そして同時に、とてもヤンチャな子にも育った。


頭の回転が速くて理解力が高く、一度教えたことは覚えて忘れず自分で物事を考え意見することも出来る。公爵の爵位を継ぐには十分過ぎる頭の良さに感謝しかないのだけれど、なんというかまあその反面でとても悪戯坊主だった。

頭がいい分、何をしたら大人の気を引けるか、どこまでなら怒られないかという一線を知っている。知っていてわざと超えることもあるけど、ギリギリを攻めてこちらをやきもきさせるのが楽しいみたい。怒ればいいのだけどそれも結構体力を使うし、理論で反発されると面倒くさい。

そう、面倒くさいのだ。子育てって忍耐なのだ。


隙あらば城を抜け出して森の中を駆けまわって、木登りをしたりトムに魔法を使って遊んでもらったりしているようで、まあ一体誰に似たのやらと考える度に、オリヴィエお姉さまの存在が頭に浮かぶ。
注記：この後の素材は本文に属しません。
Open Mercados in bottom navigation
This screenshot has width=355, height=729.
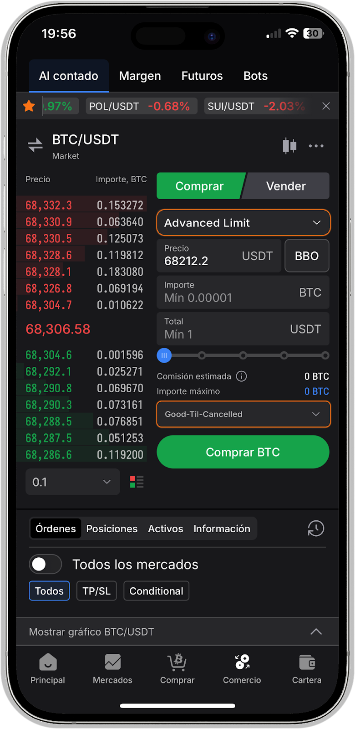coord(112,668)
私の子というより、オリヴィエお姉さまの子と言う方が納得がいく。いえ、私も閉じ込められていなかったら、もしかしたら活発な子供だったのかもしれない。今となってはもう分からないけれど。


「でもまさか引きこもり夫婦の間から、あんなに活発な子供が生まれて来るなんて」


庭園でお茶を飲みながら、隣に座るヴェール様に軽く肩を寄せるとフフ、と頭上から笑いが降りてきた。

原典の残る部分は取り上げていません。